» **WHAT TO DO**
Transcribe the stretch of the emoji article from "In what can" through "type of beanie.".

Texters get 274 new emoji, but still no cheese or tacos

By Phyllis Stark. CREATED Jun 19, 2014

It was announced this week that 274 new emoji would be available for our digital conversations beginning in July.

Described by Vox.com as “emoticons on steroids,” emoji are those popular symbols texters use to replace words. Existing emoji range from something as simple and widely-used as a smiley face to those as head-scratching as a stone face monument resembling those found on Easter Island, or those see no evil, hear no evil, speak no evil monkeys.
 
According to Vox, there are 13 different heart emoticons available, and nine representing “feelings expressed by a humanoid cat.”
 
But if you think all the emoji bases are covered by now, think again. According to Vox, even with all the new additions, the Internet still had no symbol for cheese, something Vox calls “perhaps the greatest tragedy in the world of emoji. The lack of a ‘taco’ emoji is a close second.”
 
In what can perhaps more realistically be described as a “tragedy,” the existing emoji universe includes only two non-white characters: “man in turban” and “man with gua pia mao,” a type of beanie.
 
So what new emoji made the cut ahead of cheese, tacos and the much-needed people of color? Among the weird new additions are “man in a business suit levitating,” “derelict house building” “desert island,” “flying envelope” and the sure to be popular “reversed hand with middle finger extended.”

» **RECORDED INFORMATION**
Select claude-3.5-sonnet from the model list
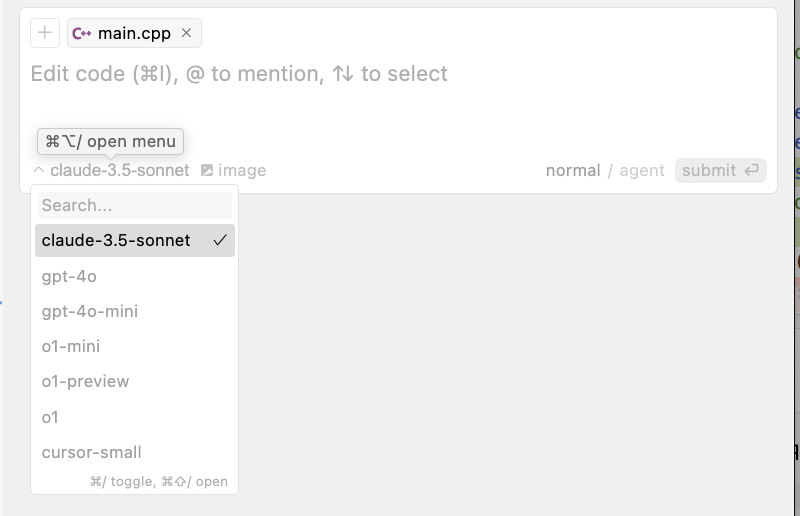Screen dimensions: 800x516 point(116,240)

» **FINAL RESULT**
In what can perhaps more realistically be described as a “tragedy,” the existing emoji universe includes only two non-white characters: “man in turban” and “man with gua pia mao,” a type of beanie.